Segment Start: AVAILABLE RECORDS

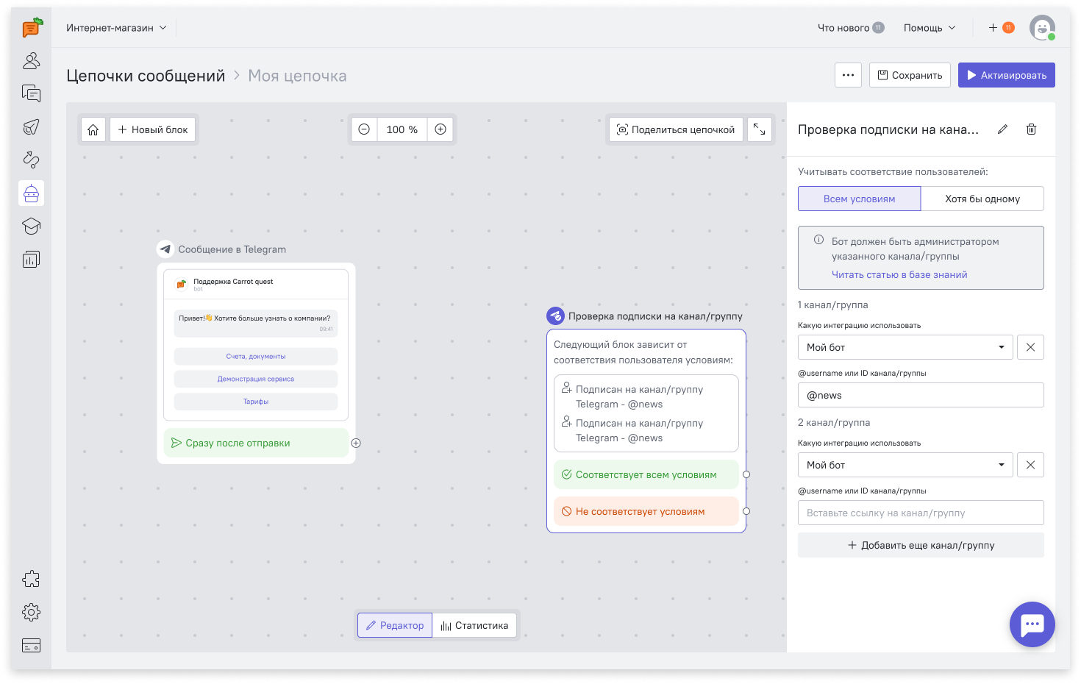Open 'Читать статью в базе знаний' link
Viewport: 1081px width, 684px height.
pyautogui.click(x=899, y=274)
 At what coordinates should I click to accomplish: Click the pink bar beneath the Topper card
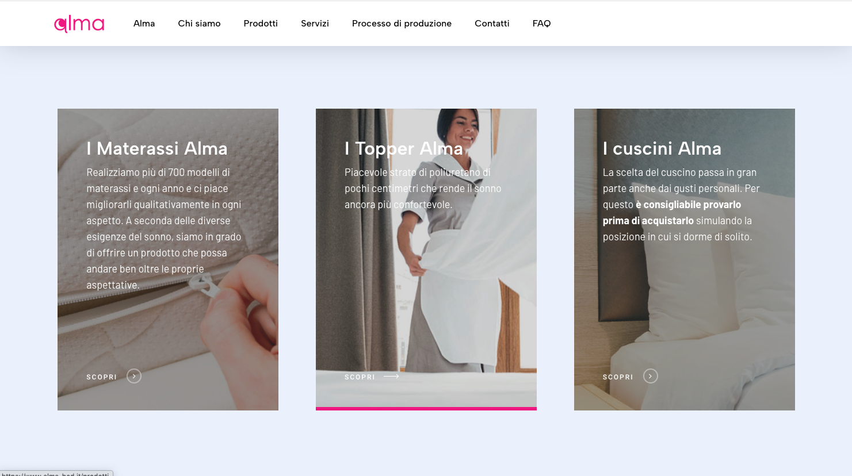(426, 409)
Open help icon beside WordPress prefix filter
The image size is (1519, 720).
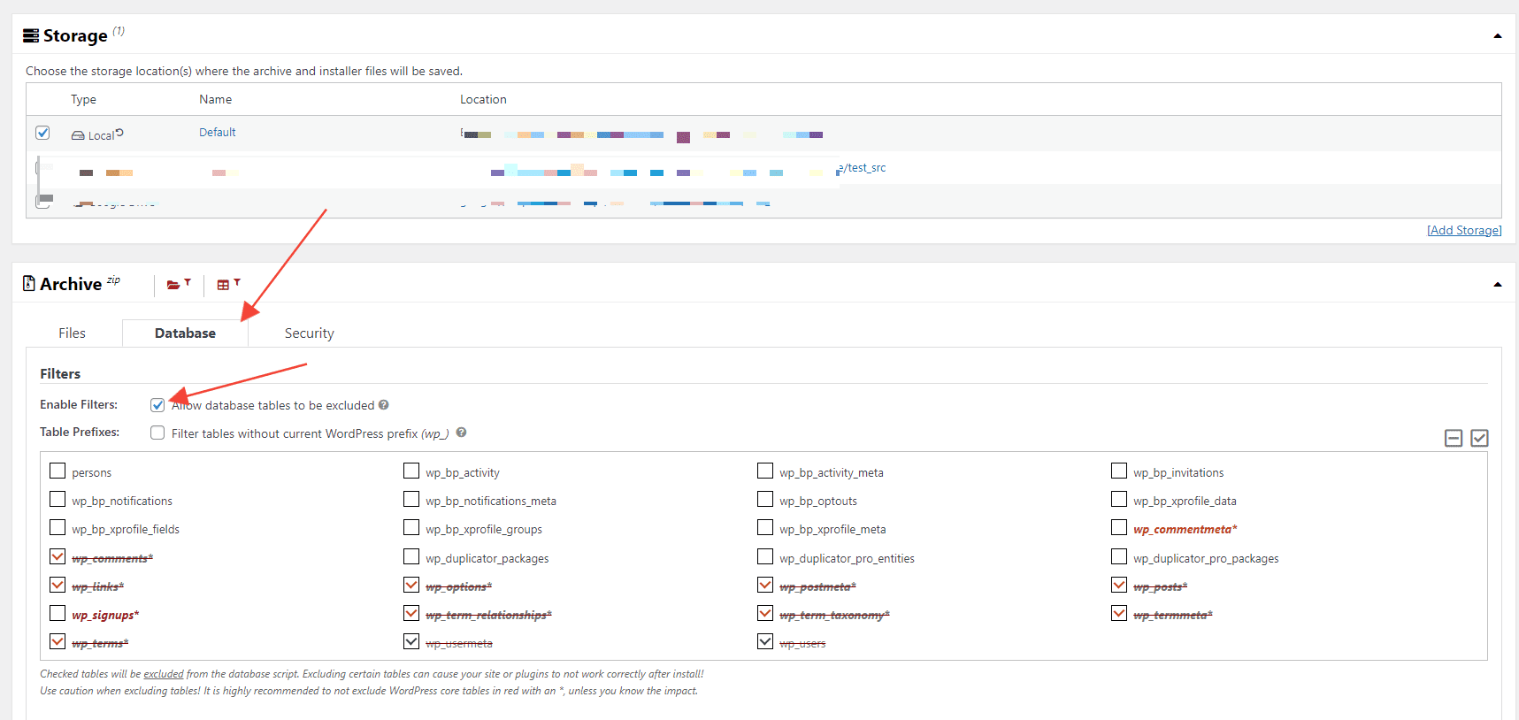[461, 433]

Segment End: AVAILABLE RECORDS
Segment Start: AVAILABLE RECORDS

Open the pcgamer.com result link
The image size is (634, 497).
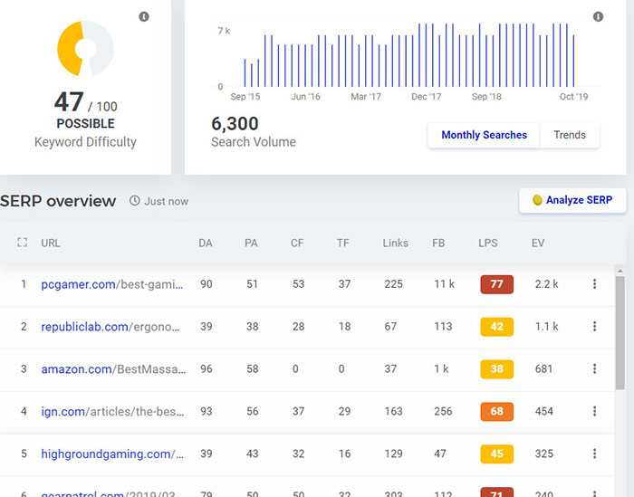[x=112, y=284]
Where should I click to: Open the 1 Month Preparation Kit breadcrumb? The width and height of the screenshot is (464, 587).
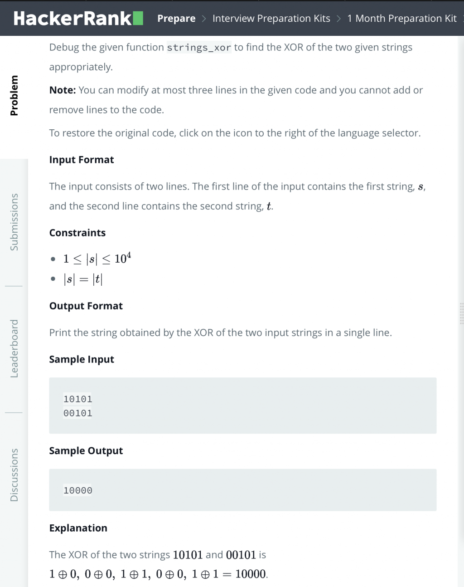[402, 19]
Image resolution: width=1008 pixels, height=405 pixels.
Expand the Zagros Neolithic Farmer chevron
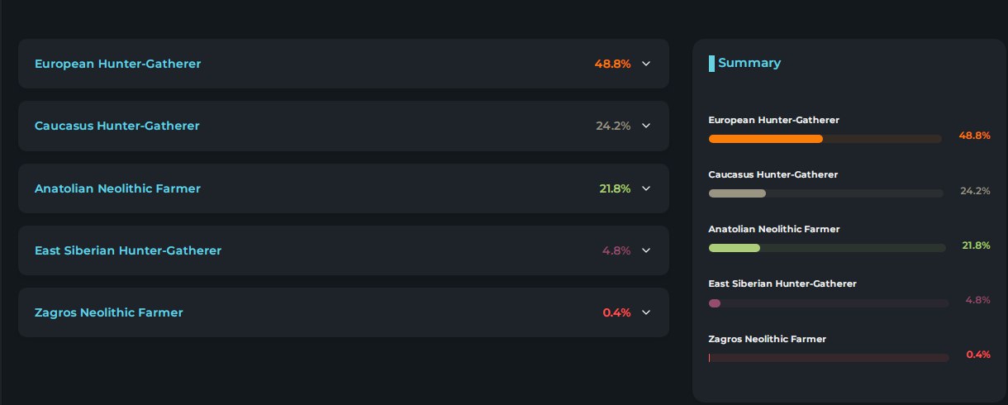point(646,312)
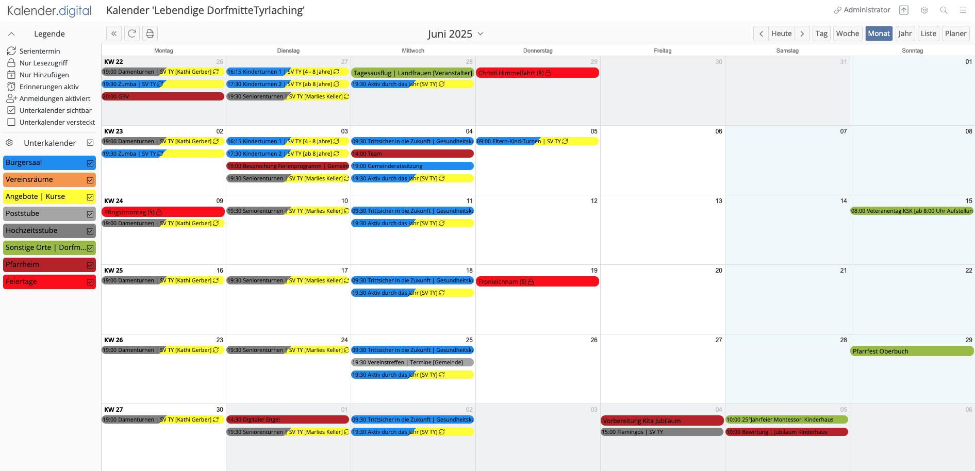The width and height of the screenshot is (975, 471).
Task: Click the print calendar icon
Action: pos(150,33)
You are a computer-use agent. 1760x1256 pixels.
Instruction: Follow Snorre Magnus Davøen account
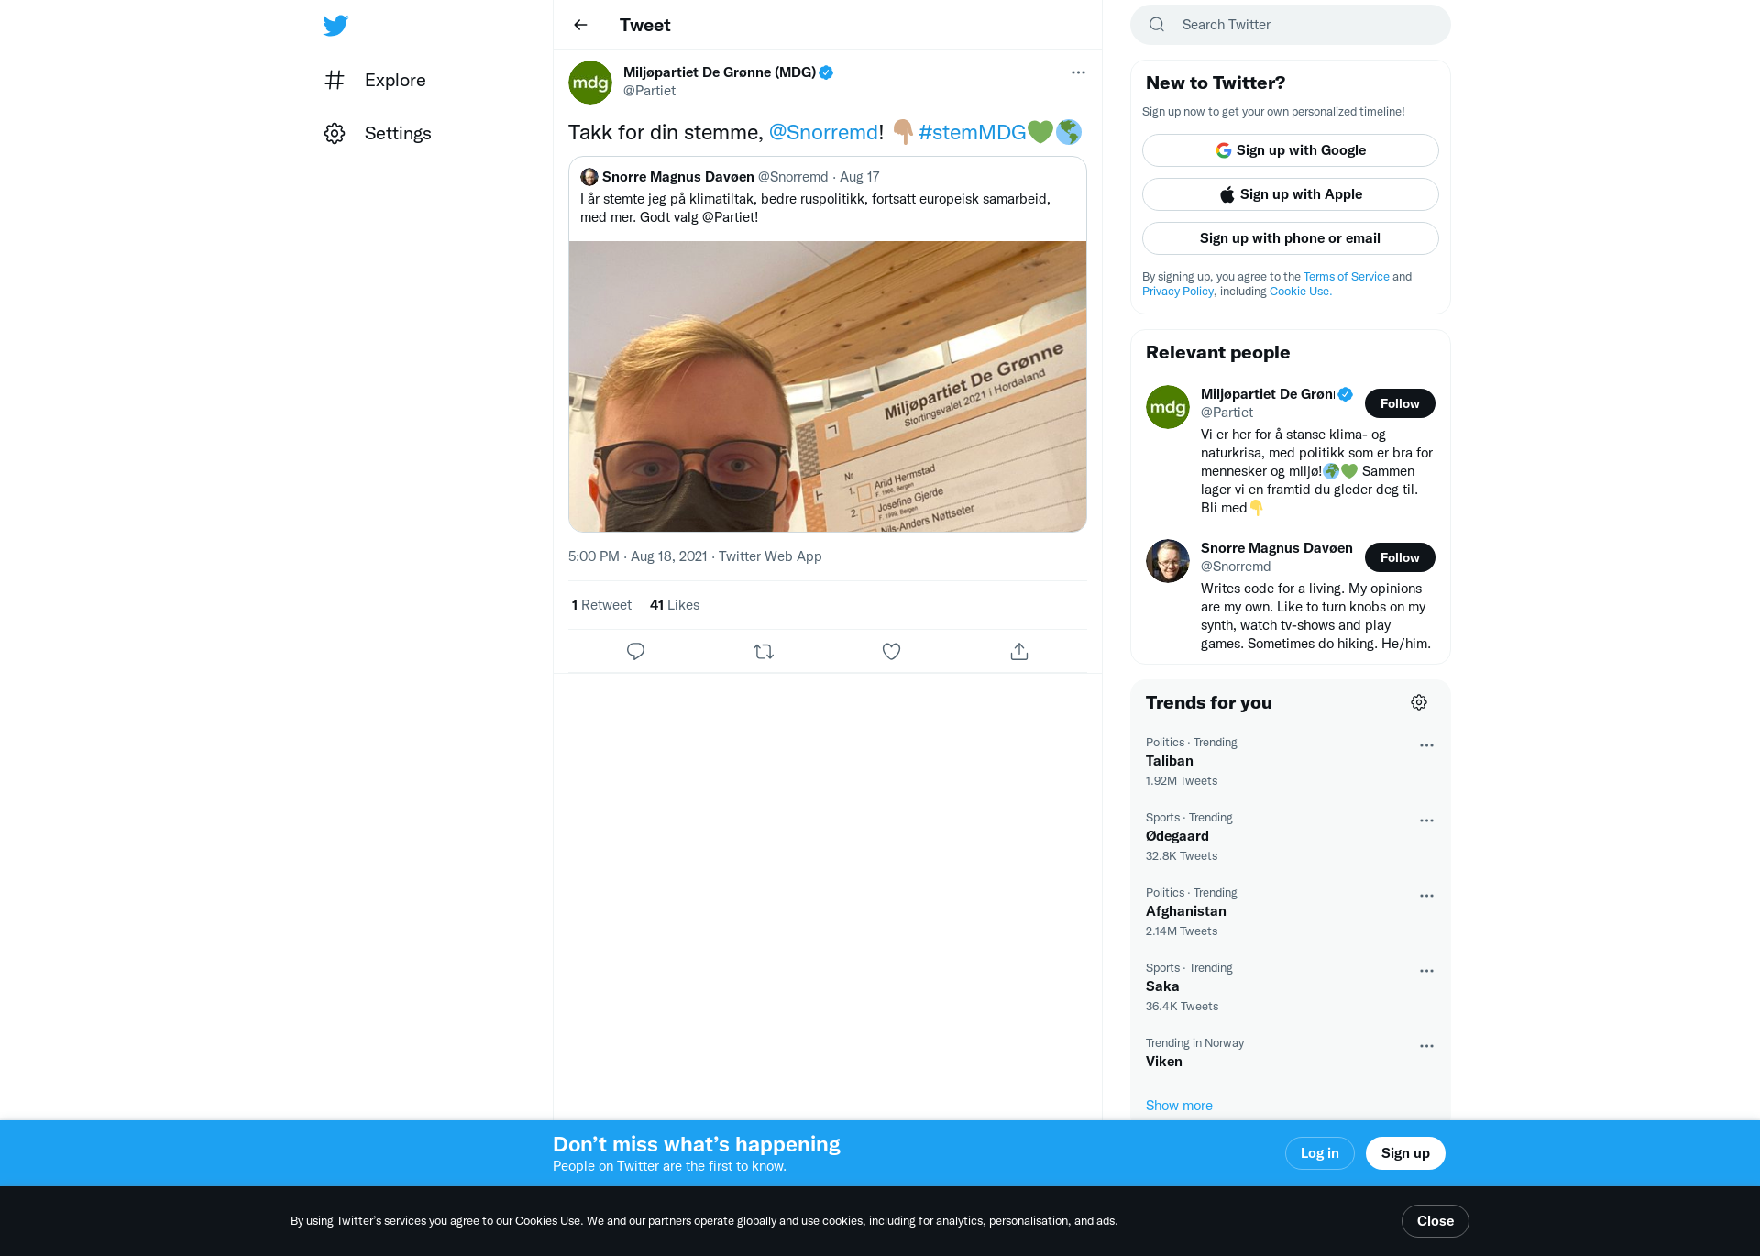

Segment End: AVAILABLE RECORDS

▸ **EXERCISE DETAILS**
Only lines with the word "pixels" are wanted. Find and copy them from the records above.

▸ **RESPONSE FOR THIS EXERCISE**
Image resolution: width=1008 pixels, height=405 pixels.
You are a computer-use agent. 1760x1256 pixels.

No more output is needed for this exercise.